Our “Extra Child” Christmas

It had been a crazy, chaotic, but wonderful six months in the Feeser house. We had completed our foster parenting paperwork in June, and got a call the very next week about a boy. He was already at the DHS (Department of Human Services) office, and they wanted me to come get him. I loaded up my own boys, Brady(4) and RJ(1), and we drove over. When I first saw him I fell in love. He had straight blonde hair that stuck our from his head in all directions, scared and confused blue eyes, and the cutest little nose that I can still see three years later when I close my eyes. He was holding a backpack bigger than his nearly three year old body, and holding a blanket that the DHS worker had given him. My kids were so excited that a new boy was coming to our house, and we soon had him loaded in a car seat and on our way. They played all afternoon together and I had dreams of how easy and great this would all be.

Of course, the “newness” wore off, and he began to act like the little boy he was. A sweet little boy who had been neglected for most of his three years. He wanted to be loved by anyone who would, and in turn, he loved everyone he saw. He was always shy and apprehensive at first, but after just a few minutes he would feel comfortable and come out hugging everyone.

We had more foster children come and go during those first six months with Ethan, but when Christmas came, it was just him. We had already decided to just make him as much a part of the family as possible, so he participated in everything we did, and we loved him just like our own. We also knew that the time was drawing closer and closer that he would be taken from us and sent to live forever with his grandmother in another state. I tried to make everything about that Christmas as special as possible, and I tried to sear the memory of everything we did in my mind so I would never forget it. I always take pictures anyway, just of everyday things (even random butterflies and sunsets), so I have many pictures to look back on that time and remember.

We didn’t do anything that year that we wouldn’t normally do, but there was still something more special about it all. We tried not to buy him more things just because he was leaving us soon. We tried not to let him get away with bad behaviors just because he wasn’t going to be around next Christmas.
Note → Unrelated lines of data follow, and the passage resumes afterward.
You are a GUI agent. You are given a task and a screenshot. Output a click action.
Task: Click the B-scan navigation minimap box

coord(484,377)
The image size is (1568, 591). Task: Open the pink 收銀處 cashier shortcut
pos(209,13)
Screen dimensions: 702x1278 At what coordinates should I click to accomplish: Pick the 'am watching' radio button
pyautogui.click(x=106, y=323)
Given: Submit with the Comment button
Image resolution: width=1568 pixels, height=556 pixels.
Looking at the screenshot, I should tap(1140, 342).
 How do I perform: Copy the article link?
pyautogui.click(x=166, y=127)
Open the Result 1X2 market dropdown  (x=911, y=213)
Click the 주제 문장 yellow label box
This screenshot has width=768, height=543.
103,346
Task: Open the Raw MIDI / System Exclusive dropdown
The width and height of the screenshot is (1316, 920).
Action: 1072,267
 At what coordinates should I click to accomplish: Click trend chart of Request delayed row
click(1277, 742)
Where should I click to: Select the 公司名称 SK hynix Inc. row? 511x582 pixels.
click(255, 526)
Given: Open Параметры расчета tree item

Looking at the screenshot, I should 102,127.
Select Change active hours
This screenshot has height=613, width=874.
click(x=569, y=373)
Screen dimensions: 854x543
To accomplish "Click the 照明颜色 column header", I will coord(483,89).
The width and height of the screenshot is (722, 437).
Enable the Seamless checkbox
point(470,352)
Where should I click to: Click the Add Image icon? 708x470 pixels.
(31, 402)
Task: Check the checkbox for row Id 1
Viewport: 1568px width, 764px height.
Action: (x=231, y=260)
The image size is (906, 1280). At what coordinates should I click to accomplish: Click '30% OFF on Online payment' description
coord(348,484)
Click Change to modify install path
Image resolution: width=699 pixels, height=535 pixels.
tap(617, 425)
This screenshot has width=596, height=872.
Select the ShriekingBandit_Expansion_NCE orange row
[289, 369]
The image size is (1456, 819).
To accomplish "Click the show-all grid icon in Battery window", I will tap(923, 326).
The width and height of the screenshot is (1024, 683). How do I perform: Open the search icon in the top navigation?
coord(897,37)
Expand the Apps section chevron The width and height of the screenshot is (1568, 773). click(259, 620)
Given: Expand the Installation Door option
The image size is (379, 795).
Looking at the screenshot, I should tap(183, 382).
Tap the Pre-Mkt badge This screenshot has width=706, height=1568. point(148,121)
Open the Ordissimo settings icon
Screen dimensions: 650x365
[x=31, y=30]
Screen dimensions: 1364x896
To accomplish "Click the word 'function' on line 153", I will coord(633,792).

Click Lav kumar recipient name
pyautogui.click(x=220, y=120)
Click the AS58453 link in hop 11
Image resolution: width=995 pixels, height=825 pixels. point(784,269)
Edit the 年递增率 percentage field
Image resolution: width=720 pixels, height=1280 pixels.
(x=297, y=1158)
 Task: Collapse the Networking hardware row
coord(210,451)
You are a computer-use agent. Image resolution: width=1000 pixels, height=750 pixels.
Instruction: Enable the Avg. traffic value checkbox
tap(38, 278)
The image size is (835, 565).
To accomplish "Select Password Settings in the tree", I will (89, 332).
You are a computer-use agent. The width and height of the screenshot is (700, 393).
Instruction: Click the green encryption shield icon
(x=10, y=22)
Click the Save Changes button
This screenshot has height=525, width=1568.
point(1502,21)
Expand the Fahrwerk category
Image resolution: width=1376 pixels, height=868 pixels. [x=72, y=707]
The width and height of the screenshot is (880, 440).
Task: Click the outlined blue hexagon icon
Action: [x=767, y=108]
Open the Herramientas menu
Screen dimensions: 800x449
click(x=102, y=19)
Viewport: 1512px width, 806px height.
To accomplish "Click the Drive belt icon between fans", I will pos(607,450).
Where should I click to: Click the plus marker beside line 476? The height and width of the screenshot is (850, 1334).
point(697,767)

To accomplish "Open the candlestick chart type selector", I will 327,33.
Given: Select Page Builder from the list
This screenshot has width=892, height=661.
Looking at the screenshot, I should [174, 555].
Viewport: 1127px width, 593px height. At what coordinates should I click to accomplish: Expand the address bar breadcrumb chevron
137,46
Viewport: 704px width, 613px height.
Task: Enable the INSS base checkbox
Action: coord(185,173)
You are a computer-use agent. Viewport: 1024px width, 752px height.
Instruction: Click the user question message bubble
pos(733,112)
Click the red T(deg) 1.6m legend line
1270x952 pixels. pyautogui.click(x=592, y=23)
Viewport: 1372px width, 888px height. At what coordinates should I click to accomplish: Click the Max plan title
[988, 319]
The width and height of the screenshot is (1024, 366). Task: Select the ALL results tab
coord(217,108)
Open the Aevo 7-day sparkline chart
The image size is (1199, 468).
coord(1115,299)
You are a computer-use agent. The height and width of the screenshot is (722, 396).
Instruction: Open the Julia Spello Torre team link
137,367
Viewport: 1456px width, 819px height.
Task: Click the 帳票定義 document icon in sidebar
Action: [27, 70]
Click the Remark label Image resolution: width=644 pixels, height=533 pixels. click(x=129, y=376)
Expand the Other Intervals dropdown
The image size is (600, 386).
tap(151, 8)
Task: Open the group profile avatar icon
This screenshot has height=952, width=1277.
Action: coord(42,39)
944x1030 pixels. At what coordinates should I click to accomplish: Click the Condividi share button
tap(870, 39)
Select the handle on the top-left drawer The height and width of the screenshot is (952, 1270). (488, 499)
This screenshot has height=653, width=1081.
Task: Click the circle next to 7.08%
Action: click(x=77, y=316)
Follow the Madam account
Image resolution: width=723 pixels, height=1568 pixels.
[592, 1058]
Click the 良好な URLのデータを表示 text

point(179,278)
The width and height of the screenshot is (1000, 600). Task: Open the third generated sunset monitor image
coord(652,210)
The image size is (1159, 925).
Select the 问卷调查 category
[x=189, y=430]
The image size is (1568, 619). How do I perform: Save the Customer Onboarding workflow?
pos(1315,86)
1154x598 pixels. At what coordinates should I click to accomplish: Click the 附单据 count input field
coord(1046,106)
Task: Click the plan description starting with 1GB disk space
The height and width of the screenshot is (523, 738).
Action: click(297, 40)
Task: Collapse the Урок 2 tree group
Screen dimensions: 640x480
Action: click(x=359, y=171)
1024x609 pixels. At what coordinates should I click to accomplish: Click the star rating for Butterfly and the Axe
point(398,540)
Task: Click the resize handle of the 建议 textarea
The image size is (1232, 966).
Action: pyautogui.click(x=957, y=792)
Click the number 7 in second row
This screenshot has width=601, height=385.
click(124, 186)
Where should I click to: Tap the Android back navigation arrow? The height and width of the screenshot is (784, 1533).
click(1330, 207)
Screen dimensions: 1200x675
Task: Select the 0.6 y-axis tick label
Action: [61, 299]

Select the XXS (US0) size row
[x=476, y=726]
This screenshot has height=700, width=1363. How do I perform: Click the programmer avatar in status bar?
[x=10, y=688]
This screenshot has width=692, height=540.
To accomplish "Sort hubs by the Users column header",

Christmas morning was a special time that I will never forget. He came into the living room and saw the tree with all the gifts around it. He just stopped and stared. Brady, our oldest son, who knew what this was all about, ran straight to the tree and started asking which pile was his. But Ethan just stood there and looked. He had never gotten anything from Santa that he could remember, and wasn’t sure that anything was for him. I went over to the tree with RJ (who had just turned two) and led Ethan to his pile of toys and clothes from Santa. His face lit up when he realized it was for him, and he never stopped smiling as he and the other boys played with everything they had gotten.

Just two weeks later, I packed up all those toys and clothes and everything else he’d gotten in the six months he was with us, and I loaded him up on an airplane with his grandmother to move away from us forever. He hasn’t been with us physically for a Christmas in three years, but those sweet blue eyes and spiky blond hair are in my memories every Christmas morning.